SDGsとは、Sustainable Development Goalsの略で、「エスディージーズ」と読みます。2015年の国連サミットで採択された、2030年までに達成を目指して取り組む国際目標のことです。持続可能な世界を実現するため、次の17の「ゴール」と、それらを達成するための具体的な169の「ターゲット」が設けられています。

  1. 貧困をなくそう
  2. 飢餓をゼロに
  3. すべての人に健康と福祉を
  4. 質の高い教育をみんなに
  5. ジェンダー平等を実現しよう
  6. 安全な水とトイレを世界中に
  7. エネルギーをみんなに そしてクリーンに
  8. 働きがいも経済成長も
  9. 産業と技術革新の基盤をつくろう
  10. 人や国の不平等をなくそう
  11. 住み続けられるまちづくりを
  12. つくる責任 つかう責任
  13. 気候変動に具体的な対策を
  14. 海の豊かさを守ろう
  15. 陸の豊かさも守ろう
  16. 平和と公正をすべての人に
  17. パートナーシップで目標を達成しよう

「ゴール」と「ターゲットについては」こちらでもご紹介しています。
いまさら聞けないSDGs。

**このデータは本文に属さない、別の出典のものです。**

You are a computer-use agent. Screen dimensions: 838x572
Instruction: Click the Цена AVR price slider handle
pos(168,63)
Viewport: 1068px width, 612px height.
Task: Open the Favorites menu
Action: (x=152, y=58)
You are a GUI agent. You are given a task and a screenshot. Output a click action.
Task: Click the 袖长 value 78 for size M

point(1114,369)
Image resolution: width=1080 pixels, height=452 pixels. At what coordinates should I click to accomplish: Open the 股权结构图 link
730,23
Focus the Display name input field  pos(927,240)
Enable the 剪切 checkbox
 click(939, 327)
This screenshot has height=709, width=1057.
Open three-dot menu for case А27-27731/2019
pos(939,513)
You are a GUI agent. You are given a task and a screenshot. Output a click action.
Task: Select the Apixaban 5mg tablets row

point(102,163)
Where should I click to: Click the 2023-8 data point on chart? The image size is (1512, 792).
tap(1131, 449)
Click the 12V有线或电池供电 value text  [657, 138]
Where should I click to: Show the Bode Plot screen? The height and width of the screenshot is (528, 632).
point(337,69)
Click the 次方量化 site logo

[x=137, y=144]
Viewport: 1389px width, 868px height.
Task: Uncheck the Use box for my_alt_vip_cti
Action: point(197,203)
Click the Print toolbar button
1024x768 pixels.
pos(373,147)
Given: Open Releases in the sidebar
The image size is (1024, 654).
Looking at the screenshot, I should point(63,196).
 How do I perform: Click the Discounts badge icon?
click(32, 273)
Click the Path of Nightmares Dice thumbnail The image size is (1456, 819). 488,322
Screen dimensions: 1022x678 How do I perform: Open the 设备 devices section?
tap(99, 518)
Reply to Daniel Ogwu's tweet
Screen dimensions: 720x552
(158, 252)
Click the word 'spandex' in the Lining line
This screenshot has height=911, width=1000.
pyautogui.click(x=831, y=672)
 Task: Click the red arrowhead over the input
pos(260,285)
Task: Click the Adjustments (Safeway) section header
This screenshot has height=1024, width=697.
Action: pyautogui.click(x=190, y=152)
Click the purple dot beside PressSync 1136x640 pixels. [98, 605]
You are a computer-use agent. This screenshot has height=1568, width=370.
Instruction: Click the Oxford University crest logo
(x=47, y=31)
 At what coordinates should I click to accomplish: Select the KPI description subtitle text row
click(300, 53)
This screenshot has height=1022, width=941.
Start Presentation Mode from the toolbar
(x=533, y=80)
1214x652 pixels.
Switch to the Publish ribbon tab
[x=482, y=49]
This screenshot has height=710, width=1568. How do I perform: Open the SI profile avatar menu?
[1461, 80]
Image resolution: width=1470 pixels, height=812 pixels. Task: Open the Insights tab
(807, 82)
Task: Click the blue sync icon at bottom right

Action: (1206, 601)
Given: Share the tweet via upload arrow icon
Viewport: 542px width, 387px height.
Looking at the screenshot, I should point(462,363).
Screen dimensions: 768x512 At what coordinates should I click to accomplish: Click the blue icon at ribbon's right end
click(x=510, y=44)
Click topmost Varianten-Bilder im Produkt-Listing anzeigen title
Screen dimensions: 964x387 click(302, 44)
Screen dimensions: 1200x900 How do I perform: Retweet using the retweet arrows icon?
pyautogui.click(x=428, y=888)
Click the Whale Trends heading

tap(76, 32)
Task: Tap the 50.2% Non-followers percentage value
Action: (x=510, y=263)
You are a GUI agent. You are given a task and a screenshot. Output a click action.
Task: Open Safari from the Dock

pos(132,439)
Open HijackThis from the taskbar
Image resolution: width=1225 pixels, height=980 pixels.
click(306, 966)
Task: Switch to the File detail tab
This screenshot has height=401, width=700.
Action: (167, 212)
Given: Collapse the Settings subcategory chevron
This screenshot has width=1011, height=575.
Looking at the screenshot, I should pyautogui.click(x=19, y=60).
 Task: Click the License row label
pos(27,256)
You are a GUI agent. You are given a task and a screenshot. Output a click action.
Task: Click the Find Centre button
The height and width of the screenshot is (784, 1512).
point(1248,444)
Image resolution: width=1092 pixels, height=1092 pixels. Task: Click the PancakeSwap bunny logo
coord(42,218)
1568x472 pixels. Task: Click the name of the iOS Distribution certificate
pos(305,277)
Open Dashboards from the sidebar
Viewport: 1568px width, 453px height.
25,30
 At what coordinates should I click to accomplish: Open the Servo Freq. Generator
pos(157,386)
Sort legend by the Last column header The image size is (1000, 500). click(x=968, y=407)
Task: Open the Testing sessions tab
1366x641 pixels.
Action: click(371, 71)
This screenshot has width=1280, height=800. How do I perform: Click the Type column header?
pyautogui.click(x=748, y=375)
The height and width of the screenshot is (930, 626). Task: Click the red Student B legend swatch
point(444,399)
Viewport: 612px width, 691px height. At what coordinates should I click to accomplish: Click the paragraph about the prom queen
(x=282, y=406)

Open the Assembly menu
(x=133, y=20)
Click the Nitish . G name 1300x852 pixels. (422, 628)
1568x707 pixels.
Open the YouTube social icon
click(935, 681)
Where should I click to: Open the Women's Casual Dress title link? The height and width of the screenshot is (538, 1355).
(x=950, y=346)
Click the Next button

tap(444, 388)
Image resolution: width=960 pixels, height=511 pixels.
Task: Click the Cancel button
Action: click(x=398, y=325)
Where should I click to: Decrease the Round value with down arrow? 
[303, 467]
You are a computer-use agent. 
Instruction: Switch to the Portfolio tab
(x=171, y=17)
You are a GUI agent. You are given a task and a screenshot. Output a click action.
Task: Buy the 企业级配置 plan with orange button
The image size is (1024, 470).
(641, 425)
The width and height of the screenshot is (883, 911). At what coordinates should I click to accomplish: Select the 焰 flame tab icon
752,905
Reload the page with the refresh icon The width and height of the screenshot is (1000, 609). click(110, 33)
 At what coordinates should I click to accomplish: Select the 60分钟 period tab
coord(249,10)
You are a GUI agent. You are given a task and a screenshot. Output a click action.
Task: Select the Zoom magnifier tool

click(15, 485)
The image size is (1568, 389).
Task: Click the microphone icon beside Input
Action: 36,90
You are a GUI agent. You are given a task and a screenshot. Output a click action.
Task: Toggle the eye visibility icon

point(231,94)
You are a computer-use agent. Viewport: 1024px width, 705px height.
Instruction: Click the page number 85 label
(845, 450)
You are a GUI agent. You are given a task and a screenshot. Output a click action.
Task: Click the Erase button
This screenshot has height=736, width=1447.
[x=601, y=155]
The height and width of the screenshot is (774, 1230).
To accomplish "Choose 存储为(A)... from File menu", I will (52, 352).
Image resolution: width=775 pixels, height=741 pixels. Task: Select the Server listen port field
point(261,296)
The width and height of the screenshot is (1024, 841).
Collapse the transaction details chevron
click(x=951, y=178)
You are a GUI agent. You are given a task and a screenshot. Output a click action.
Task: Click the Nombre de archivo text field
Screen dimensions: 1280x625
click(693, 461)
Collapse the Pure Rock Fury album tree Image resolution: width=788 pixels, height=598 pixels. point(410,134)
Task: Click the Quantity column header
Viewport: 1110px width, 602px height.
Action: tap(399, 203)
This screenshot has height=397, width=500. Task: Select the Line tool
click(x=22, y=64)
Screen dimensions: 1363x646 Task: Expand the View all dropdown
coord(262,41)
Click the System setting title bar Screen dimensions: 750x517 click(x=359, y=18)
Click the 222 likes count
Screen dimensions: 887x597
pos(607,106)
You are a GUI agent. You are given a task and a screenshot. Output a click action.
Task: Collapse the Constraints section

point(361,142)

働き方改革との関係とは?│働き方改革ラボ

CSRとSDGsの違いは?

では、企業の社会貢献活動であるCSRとSDGsは、何が違うのでしょうか。CSRとは、企業の社会的責任のことで、企業が消費者や株主などから信頼を得るための社会貢献活動です。よりよい社会を作ること、そして社会からの信頼を得ることで企業の成長や競争力強化を目指す取り組みです。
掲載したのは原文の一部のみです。